DATA FOR THE TASK:

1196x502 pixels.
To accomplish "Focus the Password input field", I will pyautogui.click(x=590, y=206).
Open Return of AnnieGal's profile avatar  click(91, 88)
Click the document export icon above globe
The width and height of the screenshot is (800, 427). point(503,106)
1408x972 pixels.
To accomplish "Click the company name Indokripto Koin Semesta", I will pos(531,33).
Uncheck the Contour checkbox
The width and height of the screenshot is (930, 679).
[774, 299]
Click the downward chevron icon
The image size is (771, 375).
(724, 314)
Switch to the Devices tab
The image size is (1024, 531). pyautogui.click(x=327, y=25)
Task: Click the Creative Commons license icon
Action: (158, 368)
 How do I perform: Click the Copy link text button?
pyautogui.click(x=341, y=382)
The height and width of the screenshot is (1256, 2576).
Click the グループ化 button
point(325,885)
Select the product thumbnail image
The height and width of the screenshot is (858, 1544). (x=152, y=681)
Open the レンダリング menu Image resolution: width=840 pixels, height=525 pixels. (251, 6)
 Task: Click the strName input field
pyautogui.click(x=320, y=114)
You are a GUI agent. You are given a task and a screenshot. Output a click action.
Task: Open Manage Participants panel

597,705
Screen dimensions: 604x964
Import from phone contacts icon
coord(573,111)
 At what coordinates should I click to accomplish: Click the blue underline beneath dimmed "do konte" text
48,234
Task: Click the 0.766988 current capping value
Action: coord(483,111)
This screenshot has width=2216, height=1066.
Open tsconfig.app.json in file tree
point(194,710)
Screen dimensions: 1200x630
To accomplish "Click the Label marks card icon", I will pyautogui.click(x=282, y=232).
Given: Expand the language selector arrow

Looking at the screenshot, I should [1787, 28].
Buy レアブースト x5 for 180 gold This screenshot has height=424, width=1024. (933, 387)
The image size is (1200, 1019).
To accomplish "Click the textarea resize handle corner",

ABOUT THIS TASK:
All lines from the one with "Given: Expand the language selector arrow" to the end of the listing are to be printed exactly as given, both ends included.

ANSWER SPACE:
Given: Expand the language selector arrow

Looking at the screenshot, I should [1787, 28].
Buy レアブースト x5 for 180 gold This screenshot has height=424, width=1024. (933, 387)
The image size is (1200, 1019).
To accomplish "Click the textarea resize handle corner",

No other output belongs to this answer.